_Page_

* * * *

Hier à la cathédrale un Père Jésuite a prêché sur l'Oeuvre de la Propagation de la Foi. Pour être missionnaire, disait‑il, il faut beaucoup de choses: de la science, de l'argent, du courage, de la vertu. Cette vertu, elle ne s'acquiert que par la prière, et la fidélité du missionnaire est le plus sûr garant des conversions. En terminant, il a félicité Mgr de Pélacot d'avoir commencé les fonctions de son épiscopat par la consécration d'un évêque missionnaire. Donc soyons fidèles, soyons des hommes sérieux, attentifs aux petites pratiques. Nos bons anges les recueillent, et un jour vous les retrouverez. Quand il faudra remettre une âme dans le bon chemin, la grâce sera là.

Si vous saviez ce que c'est qu'un prêtre! Notre-Seigneur ne reste plus visiblement sur la terre, c'est le prêtre qui le remplace. Or, par la fidélité on obtient la force de gagner les âmes, de les sauver, de faire ce qu'a fait Notre-Seigneur et d'accomplir son œuvre. Les théologiens sont bien formels là-dessus. Comment aiderons‑nous Notre-Seigneur? En faisant bien les petites choses qui mènent aux grandes. Je vous le disais déjà l'autre jour, je crois. Le gouvernement met un impôt sur les allumettes. Il est bien minime, il est imperceptible sur chaque allumette. Chaque fumeur sans s’en douter contribue à le payer et l'état récolte ainsi des millions. Nous aussi ayons soin de nos petites allumettes. Il s'agit moins, pour nous, de faire de grandes choses que de bien faire les petites; les petites amènent aux grandes, au martyre même, en fortifiant l'âme et en excitant le courage.

Ah! si nous aimions le Bon Dieu! Il y en a qui ne veulent pas avoir le cœur tendre, mais insensible. Quoi qu'ils en disent, ils aiment pourtant quelqu'un, eux‑mêmes! leur petite personnalité. Nous avons un cœur, c'est pour aimer: “Dieu est Amour” (1 Jn 4:8). Saint Jean nous dit : “Celui qui demeure dans l’amour demeure en Dieu et Dieu demeure en lui” (1 Jn 4:16). Soyons donc charitables envers Dieu et envers le prochain, comme l'a voulu Notre-Seigneur.  Et si nous faisons sa volonté, Dieu est avec nous et nous le donnons aux âmes. Notre présence, notre action portent à l'amour de Dieu.

* * * *

_Données fournies_

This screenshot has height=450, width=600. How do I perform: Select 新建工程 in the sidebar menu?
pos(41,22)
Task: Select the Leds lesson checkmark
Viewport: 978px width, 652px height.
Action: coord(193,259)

* * * *

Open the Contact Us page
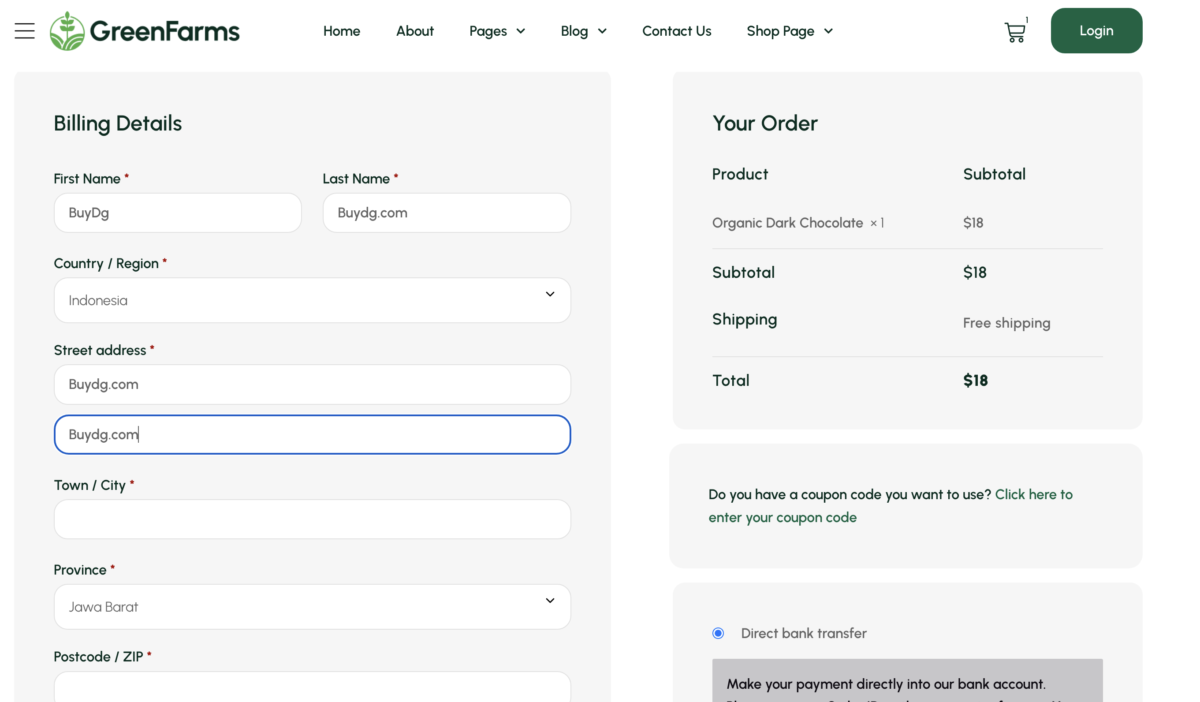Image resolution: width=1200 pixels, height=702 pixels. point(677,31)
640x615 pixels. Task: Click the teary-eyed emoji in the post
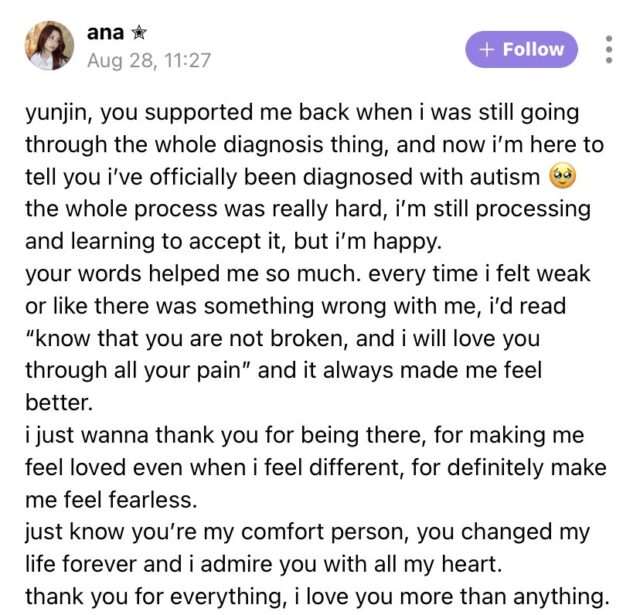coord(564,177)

* * * *

Continuez, s'il vous plaît, l'exhortation sur la fidélité à partir de sa dernière phrase. Les enregistrements n'ont aucun lien avec l'exhortation sur la fidélité.

On arrive à cela par la pratique de la fidélité, l'acceptation généreuse des peines, du travail, des difficultés dans les rapports mutuels. C'est tout, car par là vous demeurez en Dieu et Dieu demeure en vous. Notre vie, à quoi tient‑elle? Au mouvement presque imperceptible du pouls. Qu'il s'arrête, nous sommes morts. La vie surnaturelle, c'est la même chose. Le battement de notre volonté en union avec l'ordre de la providence divine. C'est le moyen d'être heureux au noviciat. Et si l'on vous envoyait à l'extrémité du monde, vous vous rappelleriez ces grâces de votre première année de vie religieuse et vous diriez: “Voilà ce que le bon Dieu m'a donné tel jour”.

Je parcours en ce moment un gros volume où M. Roizard a réuni les compte-rendus des prix de plusieurs collèges de 1829 à 1840. On peut y remarquer que tous les hommes qui se sont distingués en ce siècle, ont commencé de bonne heure. Le commencement, c'est tout, ou du moins c'est presque tout. Une fois enracinés dans la fidélité, rien ne peut plus vous en séparer. Voyez saint Bernard. Il disait: “Quand je rentre à la Claire Vallée, chaque pierre me parle, les arbres ont une voix, le ruisseau, le tic‑tac du moulin, le vent dans les grands chênes me rappellent les apparitions de Notre-Dame, les concerts des anges”. N'allez pas croire qu'en cela il faisait uniquement de la poésie. Saint Bernard ne planait pas toujours sur les sommets: il savait bien aussi descendre sur la terre et répondre à Guillaume de Saint-Thierry qui lui demandait comment il passait sa vie dans l'ermitage où 1'obéissance l'avait confiné pour soigner sa santé délabrée: “Mais cela va à merveille. Jusqu'à présent, des hommes raisonnables m'obéissaient. À présent, par un secret jugement de Dieu, je me trouve contraint à obéir à un animal sans raison”. - [“Irrationali cuidam bestiae datus sum ad obediendum”].

Voyez comme, avec la méthode de notre saint fondateur, on a sa vie à soi, on profite de tout. On va son chemin bonnement. Je suis religieux pour le bon Dieu!  Autrement, mes amis, mieux vaudrait se faire maréchal-ferrant. Nous, faisons notre état, mettons‑nous à cette fidélité simple et généreuse. C'est le chemin pour aller au cœur du bon Dieu et des âmes, pour obtenir la conversion des pécheurs et la sanctification des justes. Quand on a du cœur, on s'y met et on le fait. C'est la meilleure preuve d'une vraie intelligence. Cela nous prépare à tout, surtout au ministère des missions. C'est le bon moyen de faire d'amples provisions pour l'avenir, comme le tramway électrique à accumulateurs, qui amasse petit à petit et garde la quantité de force voulue.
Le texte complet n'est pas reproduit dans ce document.